Le lendemain, de nombreuses autres banques centrales ont à leur tour augmenté leurs taux directeurs, comme celles du Royaume-Uni (taux principal à 2,25 %), de la Norvège (2,25 %) ou encore de la Suisse (0,5 %), toujours pour lutter contre l’inflation. La Banque centrale européenne (BCE) a augmenté ses taux le 8 septembre (taux principal à 1,25 %) et a prévenu qu’elle prévoyait de continuer à les augmenter.
Les pays occidentaux sont confrontés à une forte hausse des prix. Le taux d’inflation des 12 mois écoulés a par exemple atteint en août 8,3 % aux États-Unis, 9,1 % en zone euro ou encore 9,9 % au Royaume-Uni, selon les instituts de statistiques officiels. Ces niveaux n’avaient pas été observés depuis le début des années 1980.
Clin d’œil

L’éclairage
Le rôle des banques centrales
Le contrôle de l’inflation est la mission principale des banques centrales. Pour la réguler, elles disposent de différents outils tels que la fixation des taux directeurs. Le principal est le taux de refinancement. Il s’agit du taux d’intérêt auquel une banque centrale prête de l’argent aux banques commerciales. En l’augmentant, la banque centrale incite les banques commerciales à augmenter à leur tour les taux d’intérêt des prêts qu’elles accordent aux ménages et aux entreprises. Les prêts devenant plus chers, ils sont moins sollicités. Les ménages et les entreprises réduisent donc leurs dépenses de consommation et d’investissement, ce qui a pour effet de ralentir l’activité. La demande reculant, les prix augmentent moins vite et l’inflation baisse. La hausse des taux d’intérêt encourage aussi l’épargne, puisqu’elle est mieux rémunérée, ce qui a pour effet de réduire la consommation.
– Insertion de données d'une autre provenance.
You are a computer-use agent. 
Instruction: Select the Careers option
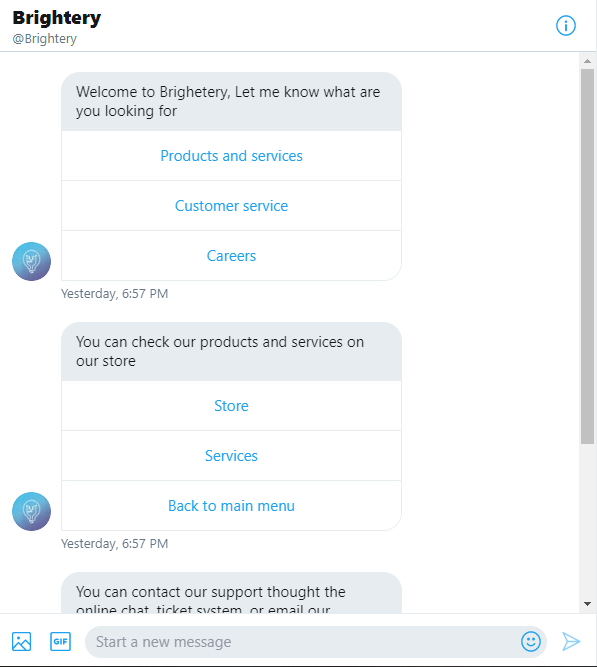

Les risques de cette politique
Ayant pour but de ralentir l’activité, la hausse des taux directeurs freine de fait la croissance, c’est-à-dire la hausse du PIB (production de biens et services), ce qui a pour conséquence d’accroître le chômage. Si une banque centrale augmente ses taux trop fortement, elle peut même provoquer une récession, définie comme un recul du PIB pendant au moins deux trimestres consécutifs. Mais si le rythme d’augmentation est trop lent, la banque centrale peut échouer à réduire l’inflation. Le risque est que les ménages et les entreprises supposent que le taux d’inflation va se maintenir à un niveau élevé, expliquait la professeure de macroéconomie Sarah Lein dans un article publié en avril en Suisse. Dans ce cas, les travailleurs vont continuer de demander des augmentations et les entreprises vont gonfler leurs prix d’autant plus qu’elles s’attendent aussi à de nouvelles hausses de prix de la part de leurs fournisseurs. « L’anticipation d’une inflation plus élevée contribue donc à la réalisation du phénomène prévu », écrivait Sarah Lein.
1,25 %
Dans la zone euro, le taux de refinancement est fixé depuis le 14 septembre à 1,25 %, en application d’une décision prise par la BCE le 8 septembre. Pour que l’inflation revienne autour de 2 % en 2024, comme le prévoit la BCE, il faudrait que le taux de refinancement soit alors supérieur à 4,5 %, estimait l’économiste Patrick Artus dans un article publié le 10 septembre dans La Tribune.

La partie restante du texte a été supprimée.